**AIM OF THE TASK:** Could you retype exactly the line containing "Screen dimensions: 600x450" and every line after it in the data below, leaving out the pictures?

#### RECORDS SHOWN ####

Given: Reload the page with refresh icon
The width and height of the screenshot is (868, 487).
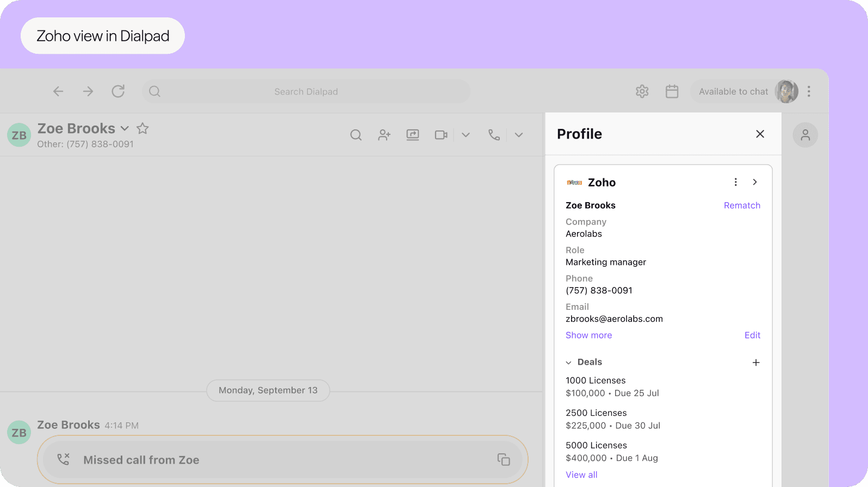Looking at the screenshot, I should 118,91.
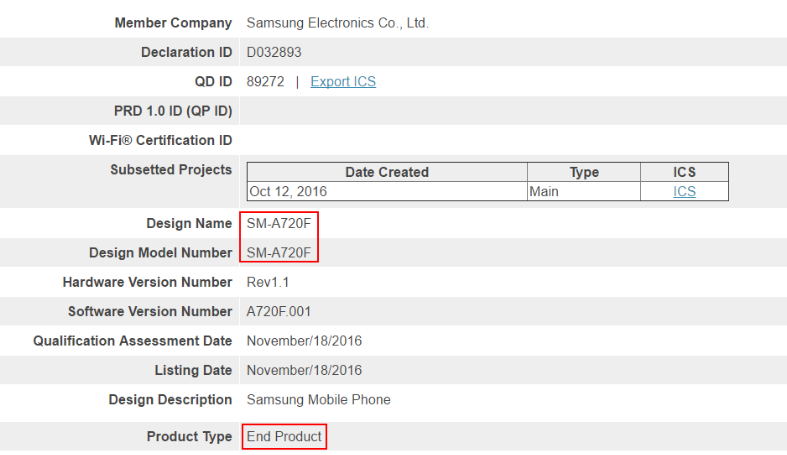Click the Qualification Assessment Date value
Viewport: 787px width, 455px height.
point(304,341)
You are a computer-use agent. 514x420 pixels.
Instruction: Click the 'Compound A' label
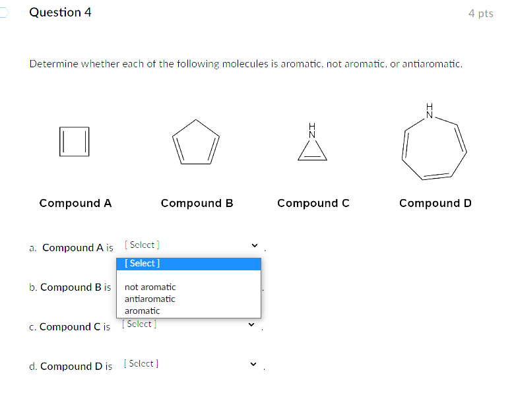tap(75, 203)
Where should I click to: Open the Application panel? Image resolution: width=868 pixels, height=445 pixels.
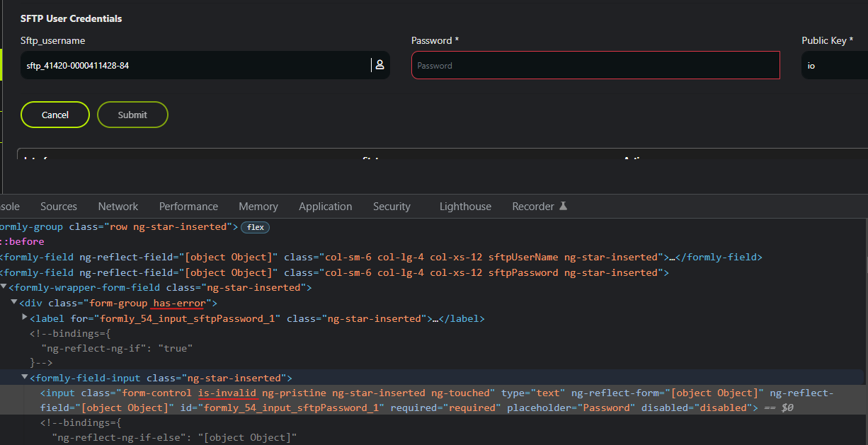(325, 206)
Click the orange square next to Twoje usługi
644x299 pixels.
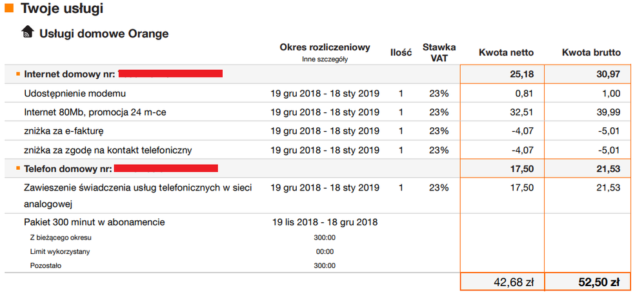pyautogui.click(x=9, y=8)
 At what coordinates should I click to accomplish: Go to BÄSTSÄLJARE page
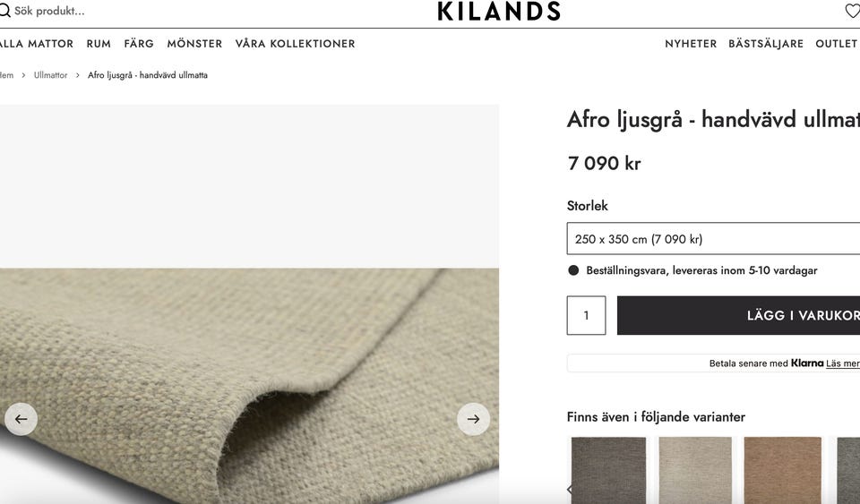click(x=766, y=44)
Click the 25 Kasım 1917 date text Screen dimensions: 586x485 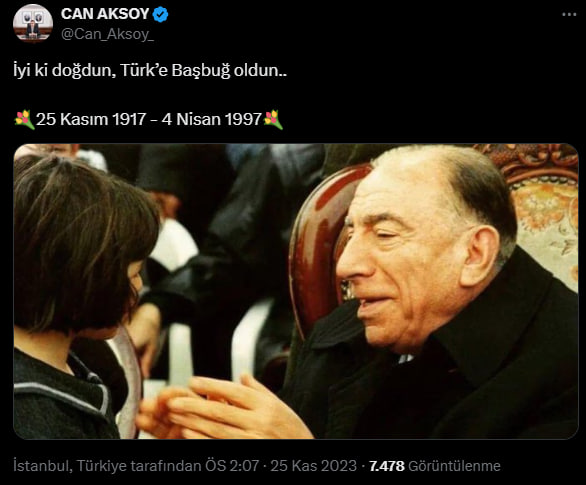[91, 120]
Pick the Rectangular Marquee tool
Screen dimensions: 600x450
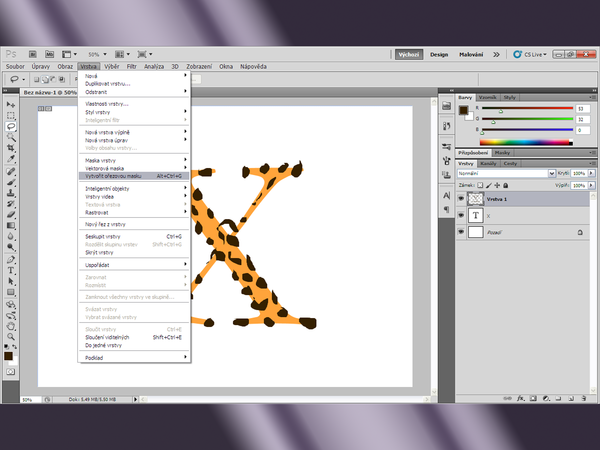pyautogui.click(x=11, y=115)
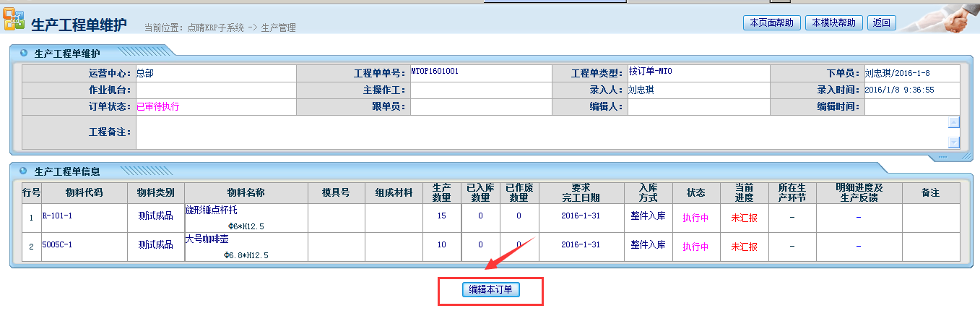Viewport: 980px width, 324px height.
Task: Click material code 5005C-1 in row 2
Action: tap(57, 245)
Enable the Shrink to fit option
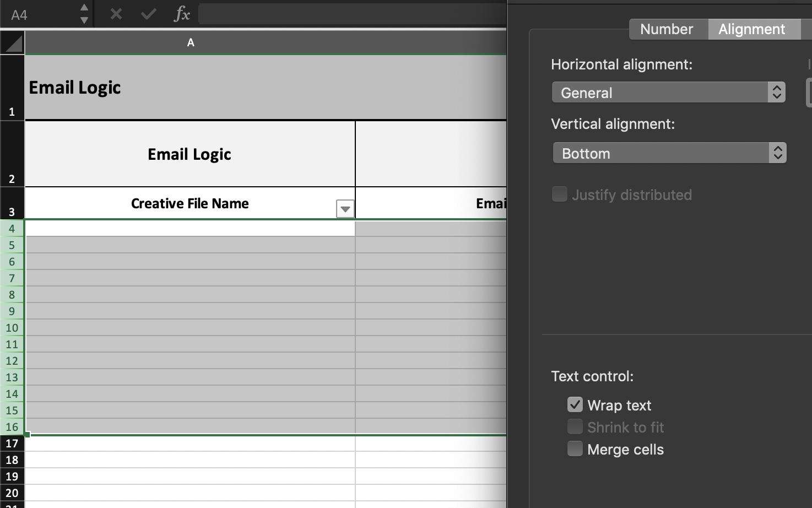812x508 pixels. click(575, 426)
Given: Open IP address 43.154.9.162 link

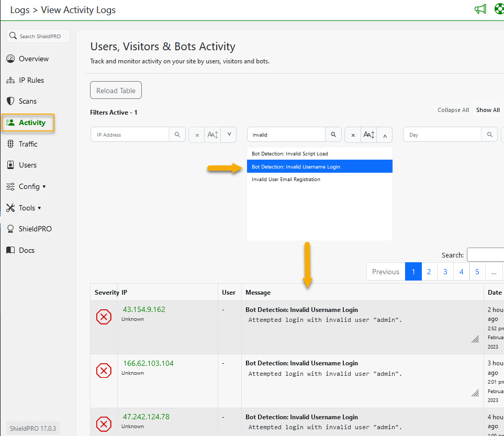Looking at the screenshot, I should pyautogui.click(x=143, y=309).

####

**PROBLEM SOLUTION:**
Screen dimensions: 600x450
pyautogui.click(x=11, y=115)
Viewport: 980px width, 324px height.
Task: Click material code 5005C-1 in row 2
Action: tap(57, 245)
Enable the Shrink to fit option
812x508 pixels. click(575, 426)
Given: Open IP address 43.154.9.162 link

Looking at the screenshot, I should pyautogui.click(x=143, y=309).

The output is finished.